Setiap orang yang terserang wabah itu pasti disusul dengan kematian. Alangkah banyaknya mereka yang terjangkiti penyakit ini!
Wabah yang berlangsung selama sebulan itu telah menelan korban Muslimin sebanyak 25.000 orang, orang-orang penting dan terkemuka tidak sedikit di antara mereka, termasuk Abu Ubaidah bin Jarrah, Mu'az bin Jabal, Yazid bin Abi Sufyan, Haris bin Hisyam, Suhail bin Amr, Utbah bin Suhail dan banyak lagi yang lain yang setingkat mereka.
Haris bin Hisyam yang berangkat dari Medinah ke Syam dengan tujuh puluh orang anggota keluarganya semua tewas, kecuali empat orang yang selamat.
Disebutkan, keempat puluh orang anak Khalid bin Walid tewas semua oleh wabah yang menyebar di kalangan tentara, begitu juga di kalangan penduduk sipil.
Semua orang dalam ketakutan, khawatir juga akan akibat-akibatnya. Andaikata pihak musuh mencoba kembali menyerang mereka niscaya mereka sudah tidak akan berdaya lagi mengadakan perlawanan.
"Akan tetapi pihak Romawi memang sudah sangat takut wabah itu akan menimpa mereka seperti yang sudah menimpa kaum Muslimin. Dan memang sudah tidak terpikir akan kembali lagi, karena takut oleh bencana yang sekarang sedang menimpa musuh mereka," tulis Haekal.
Tatkala baru mulai tersebar berita tentang wabah ini tidak begitu mengejutkan. Umar sudah berniat akan pergi ke Syam untuk mengurus segala yang diperlukan setelah kawasan itu dibebaskan. Ia sudah berangkat dari Madinah hingga mencapai Sar' di dekat Tabuk.
Ia dijemput oleh pemimpin-pemimpin militer seperti Abu Ubaidah bin Jarrah, Yazid bin Abi Sufyan dan Syurahbil bin Hasanah. Mereka memberitahukan bahwa daerah itu sedang dilanda penyakit menular, dengan menyampaian juga berita-berita sekitar wabah yang sangat ganas itu.

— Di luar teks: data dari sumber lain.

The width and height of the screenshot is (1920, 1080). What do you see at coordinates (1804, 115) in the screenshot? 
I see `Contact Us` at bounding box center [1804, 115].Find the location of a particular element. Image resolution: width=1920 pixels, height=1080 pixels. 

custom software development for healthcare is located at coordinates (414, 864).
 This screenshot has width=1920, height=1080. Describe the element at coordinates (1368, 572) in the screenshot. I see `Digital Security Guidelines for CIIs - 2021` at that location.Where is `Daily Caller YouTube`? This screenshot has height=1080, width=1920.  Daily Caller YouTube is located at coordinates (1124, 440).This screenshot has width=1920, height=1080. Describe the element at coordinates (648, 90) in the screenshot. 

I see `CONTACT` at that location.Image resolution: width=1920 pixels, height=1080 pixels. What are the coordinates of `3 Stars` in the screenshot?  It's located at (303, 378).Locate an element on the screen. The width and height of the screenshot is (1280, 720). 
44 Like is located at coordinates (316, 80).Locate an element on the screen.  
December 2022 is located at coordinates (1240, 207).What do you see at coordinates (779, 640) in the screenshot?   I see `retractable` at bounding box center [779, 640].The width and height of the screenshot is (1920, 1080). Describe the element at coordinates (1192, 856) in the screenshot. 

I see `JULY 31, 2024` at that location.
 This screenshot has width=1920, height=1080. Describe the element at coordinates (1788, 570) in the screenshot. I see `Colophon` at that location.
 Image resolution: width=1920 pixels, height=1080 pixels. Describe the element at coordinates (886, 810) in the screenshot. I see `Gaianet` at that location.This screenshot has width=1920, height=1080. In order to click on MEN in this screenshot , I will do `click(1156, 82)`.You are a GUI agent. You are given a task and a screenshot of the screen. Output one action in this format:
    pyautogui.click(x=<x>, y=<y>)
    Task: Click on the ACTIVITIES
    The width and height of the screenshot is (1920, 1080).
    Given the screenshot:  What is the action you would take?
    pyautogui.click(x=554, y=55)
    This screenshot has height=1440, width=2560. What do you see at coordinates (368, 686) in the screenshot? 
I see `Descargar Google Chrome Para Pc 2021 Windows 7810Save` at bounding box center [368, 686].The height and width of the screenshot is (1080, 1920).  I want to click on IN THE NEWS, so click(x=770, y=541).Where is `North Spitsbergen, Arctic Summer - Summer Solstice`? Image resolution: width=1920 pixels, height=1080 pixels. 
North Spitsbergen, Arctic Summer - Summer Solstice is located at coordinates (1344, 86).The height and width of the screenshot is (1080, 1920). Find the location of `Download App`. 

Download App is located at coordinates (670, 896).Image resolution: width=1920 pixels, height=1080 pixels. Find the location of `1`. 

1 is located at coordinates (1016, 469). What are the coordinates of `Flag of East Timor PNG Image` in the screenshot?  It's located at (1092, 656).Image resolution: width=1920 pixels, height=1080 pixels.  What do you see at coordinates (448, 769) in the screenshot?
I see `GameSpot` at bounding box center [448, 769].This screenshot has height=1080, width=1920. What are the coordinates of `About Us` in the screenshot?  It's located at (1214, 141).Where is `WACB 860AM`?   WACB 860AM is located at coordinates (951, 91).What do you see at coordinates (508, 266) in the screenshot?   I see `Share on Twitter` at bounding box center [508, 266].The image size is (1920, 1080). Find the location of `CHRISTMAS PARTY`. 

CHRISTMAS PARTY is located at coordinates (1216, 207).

Umar merasa ngeri mendengarnya. Sorenya kaum Muhajirin yang mula-mula berkumpul dan bermusyawarah: Akan meneruskan perjalanan ke Syam dengan adanya penyakit menular demikian, atau akan kembali ke Medinah? Mereka bersilang pendapat.
Ada yang mengatakan: "Perjalanan kita demi di jalan Allah dengan segala akibatnya. Kita berpendapat bahaya apa pun bukan halangan."
Yang lain berkata: "Itu suatu bencana dan kepunahan. Kita kira tak perlu kita meneruskan perjalanan."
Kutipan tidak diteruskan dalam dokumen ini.